Thursday, November 13, 2013
St.Louis County prosecuting attorney Bob McCulloch, aided and abetted by a compliant news media, is intentionally violating the public’s First Amendment right to know whether Officer Darren Wilson killed Michael Brown in self-defense or murdered him.
Since August 9th when Michael Brown died in the street and six eyewitnesses said he had his hands up when he was shot, there has been probable cause to believe the officer murdered him.
In essence, he is defending the officer and concealing what he is doing by trying Michael Brown in a secret grand jury proceeding where he controls what they get to consider while his minions selectively leak evidence that is spun in a manner favorable to the officer.
For example, Mother Jones reports today,
The autopsy, which was leaked to the St. Louis Post-Dispatch, revealed Brown had been shot in the hand at close range with Wilson, putting into question whether Brown had had his hands up in the air, as some witnesses claimed.
The italicized portion of the statement is false. Dorian Johnson, who was with Brown, stated that Brown received a gunshot wound to his hand fired at close range inside the vehicle while the officer was seated holding Brown with one hand and a gun with other. Johnson’s statement is consistent with the gunshot residue found on Brown’s hand and the bullet wound described in the autopsy report.
The wound to Brown’s hand and the presence of the gunshot residue does not make it more or less likely that Brown’s hands were up when the officer shot and killed him after getting out of his vehicle and chasing Brown down the street recklessly squeezing off shots in a crowded residential neighborhood. To suggest otherwise is at best grossly irresponsible.
Let’s return to basics.
The purpose of the grand jury is not to try this case. The purpose is to decide in secret whether there is probable cause to believe that Wilson murdered Brown. If so, the grand jury should indict him for murder. If indicted, the Sixth Amendment would come into play.

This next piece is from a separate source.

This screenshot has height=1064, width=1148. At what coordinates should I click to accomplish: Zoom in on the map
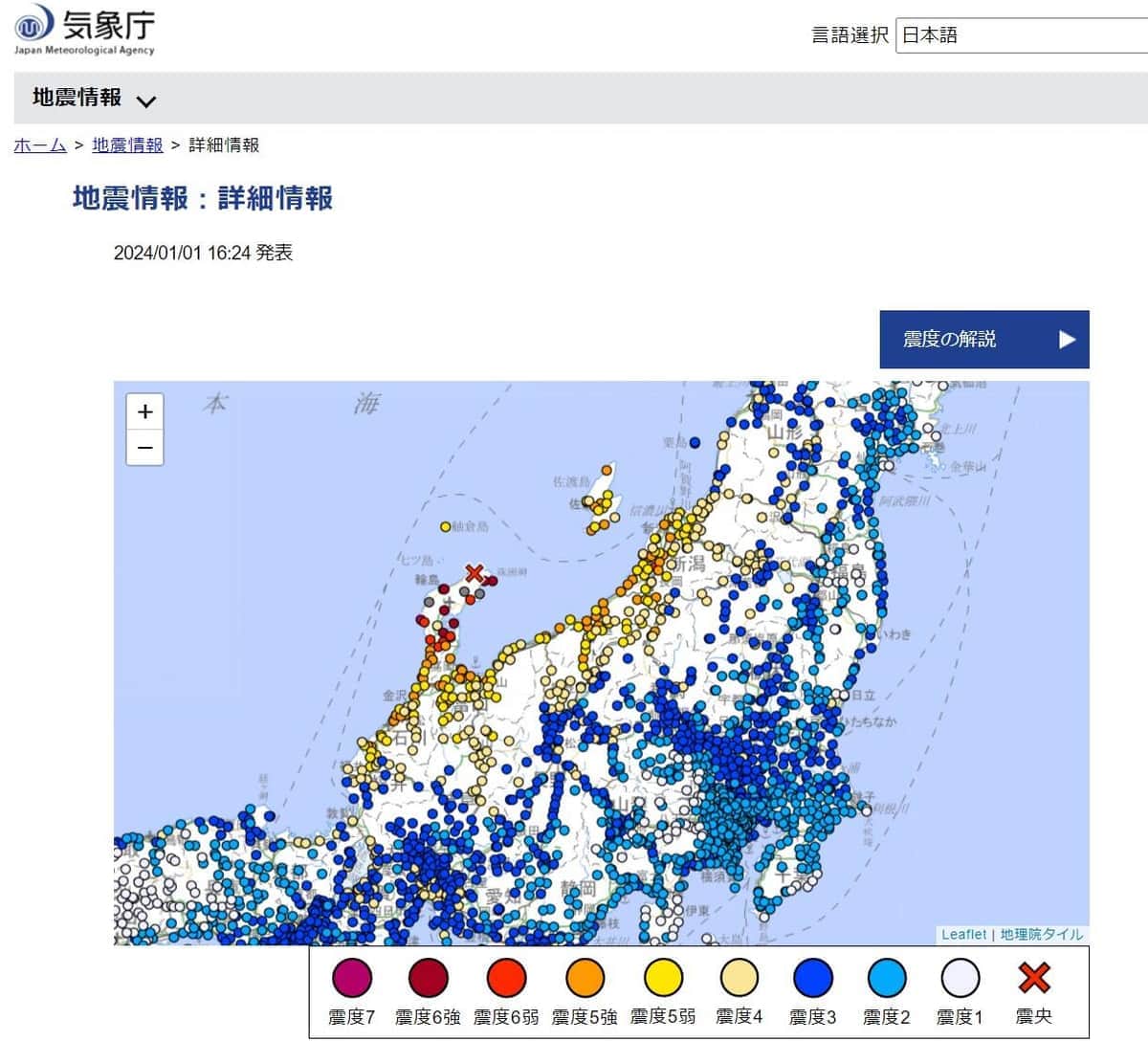(x=145, y=411)
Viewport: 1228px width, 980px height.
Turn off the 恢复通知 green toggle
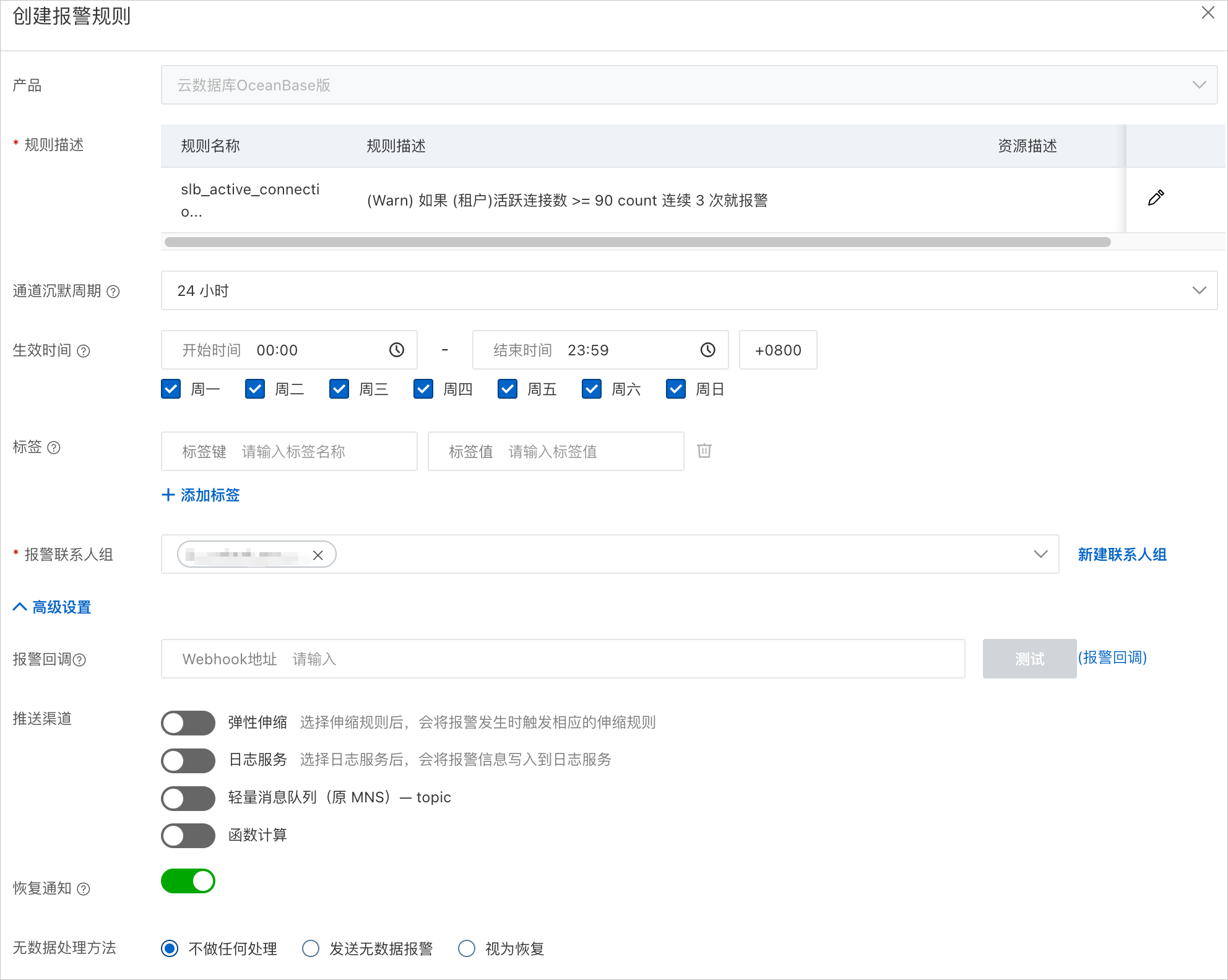[188, 881]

In all criminal prosecutions, the accused shall enjoy the right to a speedy and public trial, by an impartial jury of the State and district wherein the crime shall have been committed, which district shall have been previously ascertained by law, and to be informed of the nature and cause of the accusation; to be confronted with the witnesses against him; to have compulsory process for obtaining witnesses in his favor, and to have the Assistance of Counsel for his defence.
Last week the Arizona Court of Appeals reminded Maricopa County Superior Court Judge Sherry Stephens about the importance of public trials in the Jodi Arias case, such that despite the defense request to exclude the media and the public from the courtroom, the public has an overriding First Amendment right to know what is going on in her resentencing hearing. That is, the public and the media cannot be excluded.

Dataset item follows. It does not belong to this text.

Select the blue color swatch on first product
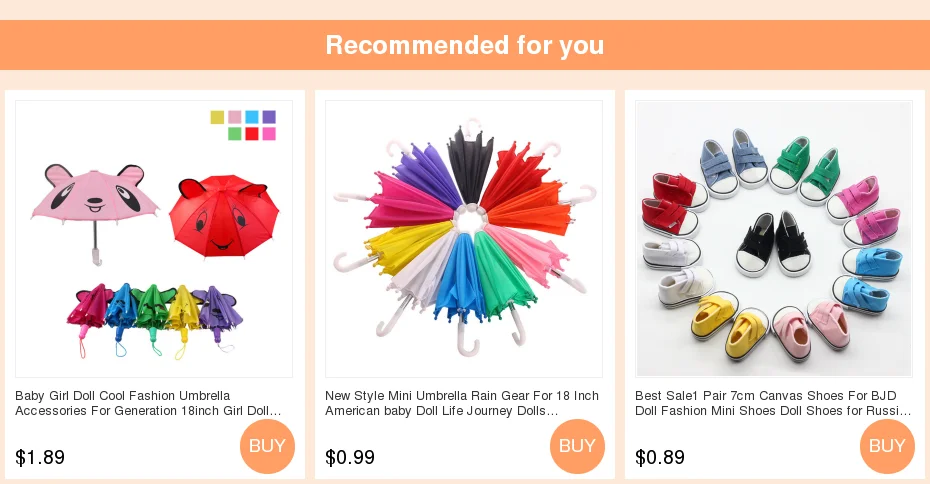930x484 pixels. (x=252, y=117)
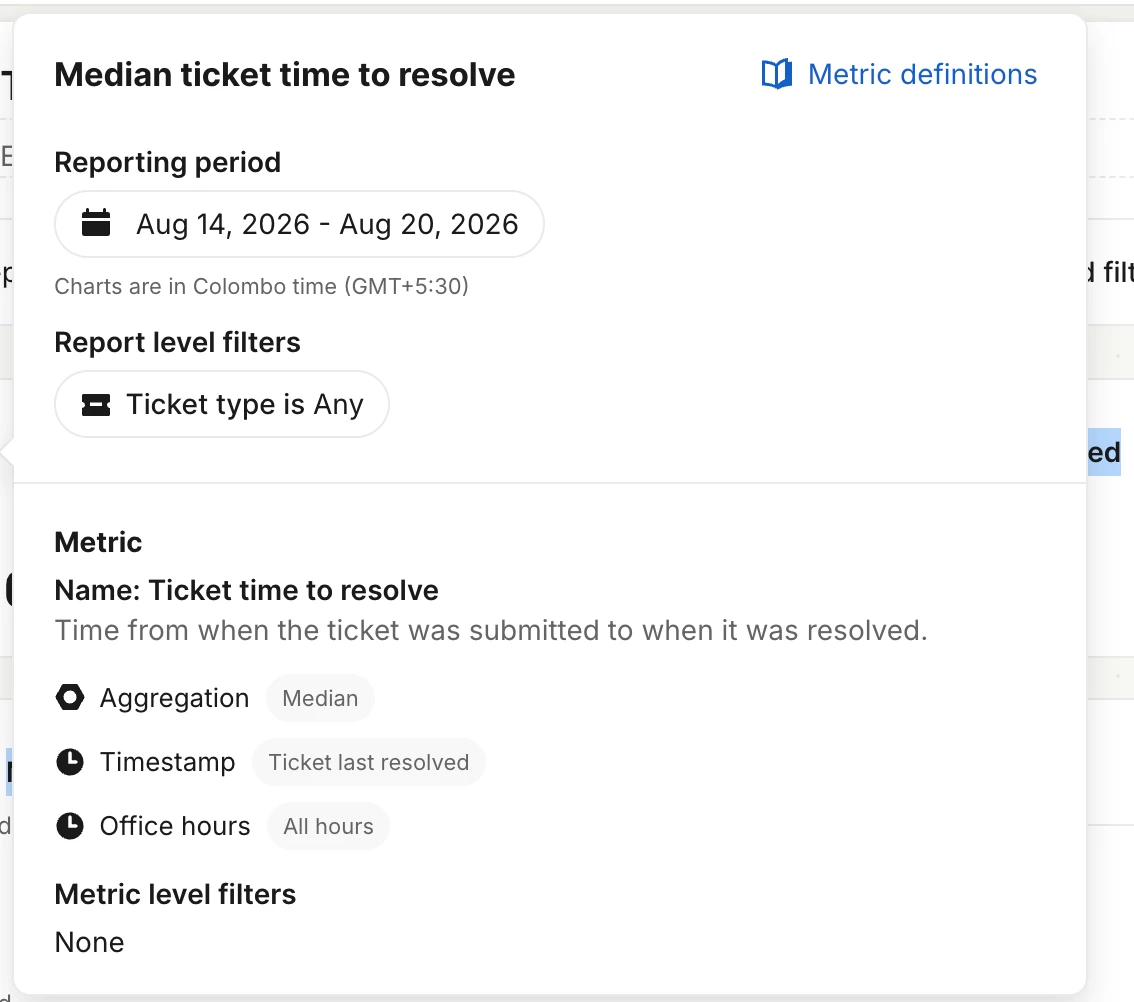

The public’s right to know what is happening at any given time and what the government is doing is protected by the Freedom of the Press Clause in the First Amendment.
Secret trials are prohibited by the First and Sixth Amendments. Yet, that is exactly what is happening in St.Louis and the news media is aiding and abetting that secret proceeding.
Since the prosecutor determines what evidence to present to the grand jury, the grand jury proceedings are secret, no judge is present, and the rules of evidence do not apply, we do not know what evidence has been presented or the quality of that evidence.
Only a fool would believe the grand jury is getting an objective look at the evidence, given the selective leaks by ‘unnamed officials’ that only favor the officer.
The prosecuting attorney, who has taken an oath to uphold and enforce the law, has violated the public’s right, which is our right to know what is going on.
There is no way that a secret grand jury proceeding can ever substitute for a public trial, ever.
The grand jury’s decision will be illegitimate and not entitled to any deference or respect.